### Using the information
a) In the text on romanticizing toxic masculinity, which journal published the paper by Carli et al.?
b) Pick up the essay on romanticizing toxic masculinity after its last sentence and keep writing it.

### Passage
□ □ □ □

Romanticizing Toxic Masculinity


Do you think toxic masculinity affects women in STEM?


In a paper published in Psychology of Women Quarterly, it was stated that “The overall image of successful scientists appears to be one of exaggerated masculinity...”(Carli et al., 2016). Dr. Linda Carli also stated, “...it’s a culture where people don’t perceive women as compatible with the traits of scientists…”


Not only do young boys tend to internalize toxic masculinity, but young girls also tend to romanticize toxic masculinity from a young age through the books they read, and the shows and movies they watch. In this article by Darsh Kaur, she tells us about her experience with how young girls tend to romanticize toxic masculinity through the books they read.



Recently I finished one of my favorite young adult (YA) series that a lot of you might be familiar with, Hush Hush. This series was all the hype when I was in middle school, and all the girls were swooning over the main character, Patch, and rightfully so. In the book, he was portrayed as a bad boy who was only good to the girl he loves. He was the perfect balance of confidence and dominance while having a soft spot for Nora (the heroine). Back in middle school all my friends and I wanted was a guy like Patch. However, as I reread the series being in my twenties and being much more educated, my perspective has drastically changed.



When reading the series for the first time, I was unaware of the concept of toxic masculinity. However, over the years as I took more interest in feminism, I began to understand what toxic masculinity is. An article in the New York Times defined this concept as “the suppression of emotion, paired with using violence in an act to be hard.” This sort of behavior is toxic because it forces men to act in a way where they can't be vulnerable, leaving them at a higher risk for health issues or challenges academically. Throughout the whole series Patch was Nora's savior even when he had a lot going on in his life, but instead of showing his struggles, the books made it seem like Patch was always well composed and confident. He was overly controlling, and often ignored Nora’s wishes for his own satisfaction. Middle school me thought this is what an ideal partner would be like, but what I didn't realize then, was that he was the epitome of toxic masculinity.

□ □ □ □

### Source data
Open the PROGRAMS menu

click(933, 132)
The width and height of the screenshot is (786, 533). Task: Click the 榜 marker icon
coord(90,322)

□ □ □ □

### Response list
a) Psychology of Women Quarterly

b)
What I noticed is that a lot of YA novels actually carry this plot of the heroine being responsible for fixing the traumas male characters have faced. This mostly occurs because the male characters practice toxic masculinity unknowingly and are unable to navigate their own feelings. This is a problematic scenario because it teaches teens that it is their job to help their partners who are emotionally unavailable and make them “good” (i.e. turn the bad boy good for you). However it is not the responsibility of someone else to help you become your best self. Men should be given space and freedom to navigate their own feelings and that should be deemed acceptable by society. Men should be allowed to be vulnerable, but women should not be held responsible for the emotional wellbeing of their partners.


Personally, I believe it's important to be critical of how relationships are portrayed in your favorite forms of media, whether it be books, movies, TV shows etc. You should know whether the media you consume is setting up unrealistic expectations of you relationships and whether they promote healthy relationships. All that being said it is still possible to enjoy your favorite series just be aware of its possible influence on you.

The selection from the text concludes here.